With a deadline of midnight Tuesday approaching, Iranian representatives are now
openly questioning provisions of the deal, raising the possibility the talks could falter in the final hours.
At the same time, a top media aide to Iranian
President Hassan Rouhani has defected and is publicly accusing the U.S.-led negotiating team in Switzerland of acting on Iran's behalf.
Asked why negotiators would take Iran's side, Mann said, "I can't see a logical reason, unless there's some kind of concern that Israel is the only nuclear hegemony in that region — the only one with that kind of capacity."
"But again, that just doesn't make any sense to me from a national security or even regional security perspective," he said, pointing to animosity between Shiite, Persian Iran and its Sunni, Arab neighbors.
"It's not just Israel that's concerned about a nuclear Iran," he said. "Saudi Arabia and many of these other Sunni countries are extremely concerned about that, and I really believe that, ideologically, Iran would pursue some pretty bad things if they had that kind of capability against their neighbors."
Mann said decades of hostility toward the United States and Israel are reason enough to doubt Iran's good faith at the bargaining table.
"First of all, just their anti-American and their anti-Israeli — just vehement — hatred is just overtly obvious at every turn, and has been from a historical-precedent perspective," he said. "I can't see anything that would lead us to believe that these would be solid collaboration partners in a nuclear deal.
"There's nothing, historically, in how they've worked with us from the time of the Iranian hostage crisis until now," he said.

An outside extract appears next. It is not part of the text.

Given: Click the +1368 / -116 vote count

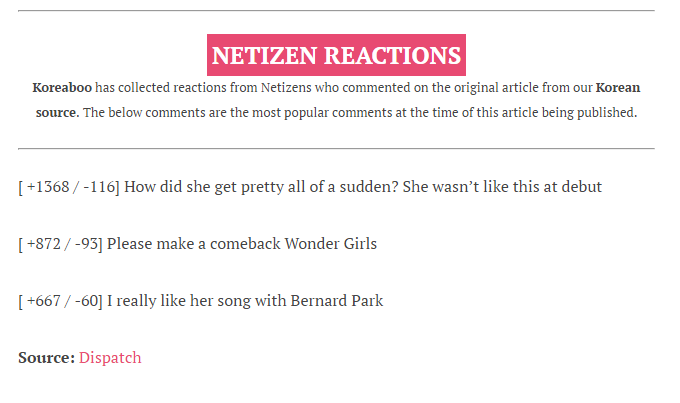Looking at the screenshot, I should coord(69,187).
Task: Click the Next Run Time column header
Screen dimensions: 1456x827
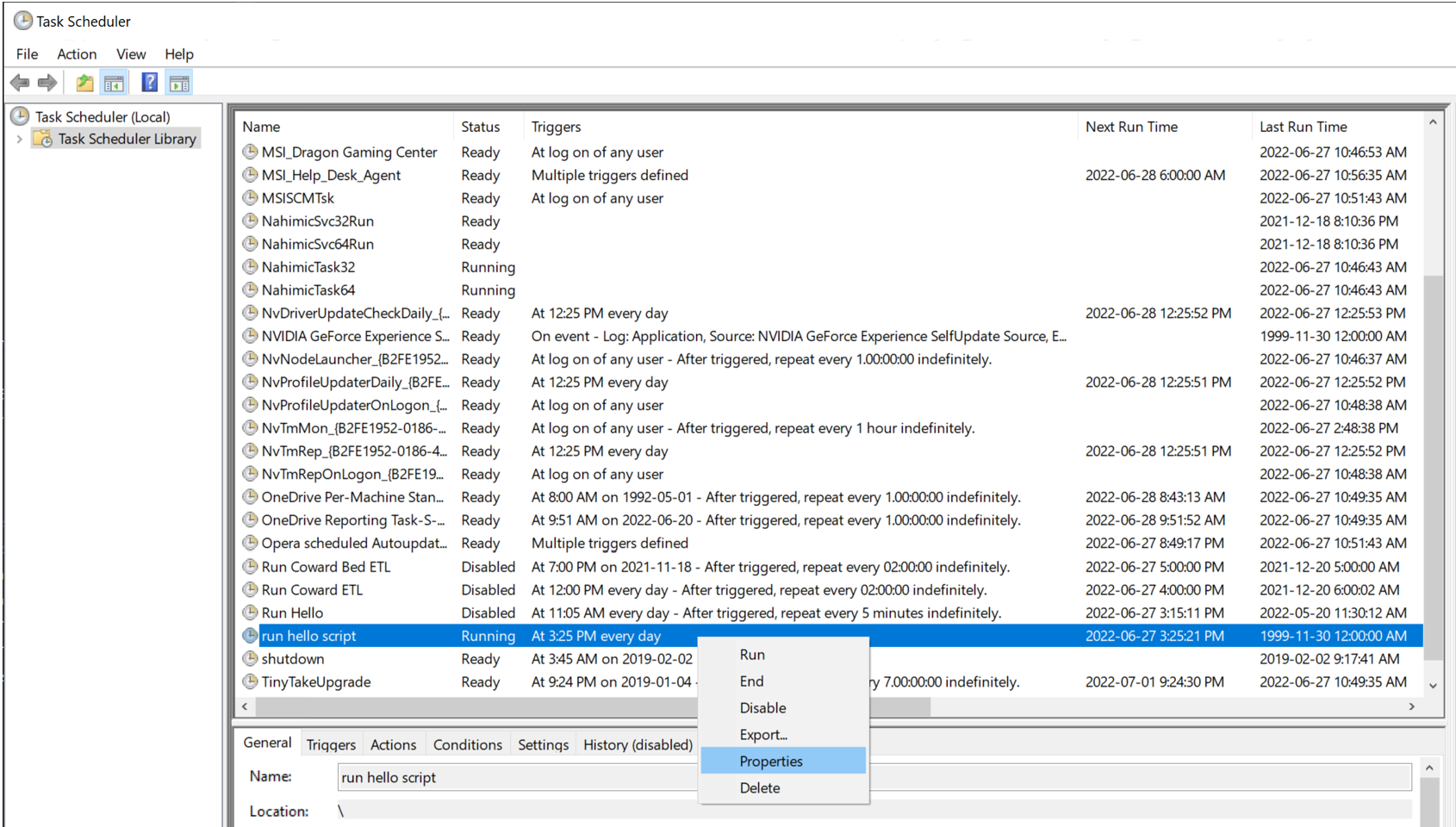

He also pointed to Iran's "fomenting instability" in neighboring Iraq and, of late, in Yemen, where Houthi tribes backed by Iran have forced the U.S.-friendly government out of power.
"The work that they're doing to push instability there is off the charts," Mann said of Iran, "and it seems to me like we're almost rewarding that behavior with how we're doing this nuclear deal with them."
He agreed with assessments that Yemen has entered the kind of free-fall, ungoverned or under-governed conditions that create a vacuum in which terrorist groups take root and flourish.
"That is the perfect strategic safe haven for groups like al-Qaida and ISIS to set up shop and project globally," he said.
Mann also discussed the continuation in power of Syrian President Bashar Assad, who was interviewed by CBS News for a "60 Minutes" segment that aired on Sunday. The Obama administration now says Assad must be negotiated with, despite having previously demanded his removal.
"One of the things that we have to consider with Assad and these other guys — a lot of these tinpot dictators and autocrats in these places — is that when you go in there and you break it, you buy it," said Mann.